Aim of the task →
Copy each of the following records word for word.

Records to use →
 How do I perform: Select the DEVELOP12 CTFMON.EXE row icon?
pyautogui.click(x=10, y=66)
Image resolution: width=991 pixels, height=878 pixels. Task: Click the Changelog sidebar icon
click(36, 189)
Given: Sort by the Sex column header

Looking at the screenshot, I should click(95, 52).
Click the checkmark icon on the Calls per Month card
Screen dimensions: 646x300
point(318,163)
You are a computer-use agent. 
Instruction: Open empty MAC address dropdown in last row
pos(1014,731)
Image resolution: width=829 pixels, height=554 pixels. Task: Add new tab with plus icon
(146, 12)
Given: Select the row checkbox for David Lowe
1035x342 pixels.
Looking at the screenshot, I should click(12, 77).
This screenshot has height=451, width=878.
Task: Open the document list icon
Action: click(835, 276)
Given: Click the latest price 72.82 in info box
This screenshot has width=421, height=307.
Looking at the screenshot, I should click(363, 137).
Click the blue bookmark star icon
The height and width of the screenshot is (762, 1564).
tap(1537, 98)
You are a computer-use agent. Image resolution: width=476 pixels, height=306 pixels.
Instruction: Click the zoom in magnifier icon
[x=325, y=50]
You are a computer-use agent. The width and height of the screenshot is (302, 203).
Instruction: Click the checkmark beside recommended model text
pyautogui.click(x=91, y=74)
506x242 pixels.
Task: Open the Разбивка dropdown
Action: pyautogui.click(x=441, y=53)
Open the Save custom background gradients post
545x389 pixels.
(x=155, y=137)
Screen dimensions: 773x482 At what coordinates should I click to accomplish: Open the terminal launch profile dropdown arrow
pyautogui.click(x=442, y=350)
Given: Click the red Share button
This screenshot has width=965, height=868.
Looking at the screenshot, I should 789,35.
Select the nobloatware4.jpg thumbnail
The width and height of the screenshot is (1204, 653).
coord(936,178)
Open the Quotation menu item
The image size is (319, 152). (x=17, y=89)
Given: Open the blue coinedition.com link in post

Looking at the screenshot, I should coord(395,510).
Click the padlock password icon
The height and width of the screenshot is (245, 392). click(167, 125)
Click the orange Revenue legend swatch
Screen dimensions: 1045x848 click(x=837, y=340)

Output →
 How do I perform: Select the DEVELOP12 CTFMON.EXE row icon?
pyautogui.click(x=10, y=66)
Image resolution: width=991 pixels, height=878 pixels. Task: Click the Changelog sidebar icon
click(36, 189)
Given: Sort by the Sex column header

Looking at the screenshot, I should click(95, 52).
Click the checkmark icon on the Calls per Month card
Screen dimensions: 646x300
point(318,163)
You are a computer-use agent. 
Instruction: Open empty MAC address dropdown in last row
pos(1014,731)
Image resolution: width=829 pixels, height=554 pixels. Task: Add new tab with plus icon
(146, 12)
Given: Select the row checkbox for David Lowe
1035x342 pixels.
Looking at the screenshot, I should click(12, 77).
This screenshot has height=451, width=878.
Task: Open the document list icon
Action: click(835, 276)
Given: Click the latest price 72.82 in info box
This screenshot has width=421, height=307.
Looking at the screenshot, I should click(363, 137).
Click the blue bookmark star icon
The height and width of the screenshot is (762, 1564).
tap(1537, 98)
You are a computer-use agent. Image resolution: width=476 pixels, height=306 pixels.
Instruction: Click the zoom in magnifier icon
[x=325, y=50]
You are a computer-use agent. The width and height of the screenshot is (302, 203).
Instruction: Click the checkmark beside recommended model text
pyautogui.click(x=91, y=74)
506x242 pixels.
Task: Open the Разбивка dropdown
Action: pyautogui.click(x=441, y=53)
Open the Save custom background gradients post
545x389 pixels.
(x=155, y=137)
Screen dimensions: 773x482 At what coordinates should I click to accomplish: Open the terminal launch profile dropdown arrow
pyautogui.click(x=442, y=350)
Given: Click the red Share button
This screenshot has width=965, height=868.
Looking at the screenshot, I should 789,35.
Select the nobloatware4.jpg thumbnail
The width and height of the screenshot is (1204, 653).
coord(936,178)
Open the Quotation menu item
The image size is (319, 152). (x=17, y=89)
Given: Open the blue coinedition.com link in post

Looking at the screenshot, I should coord(395,510).
Click the padlock password icon
The height and width of the screenshot is (245, 392). click(167, 125)
Click the orange Revenue legend swatch
Screen dimensions: 1045x848 click(x=837, y=340)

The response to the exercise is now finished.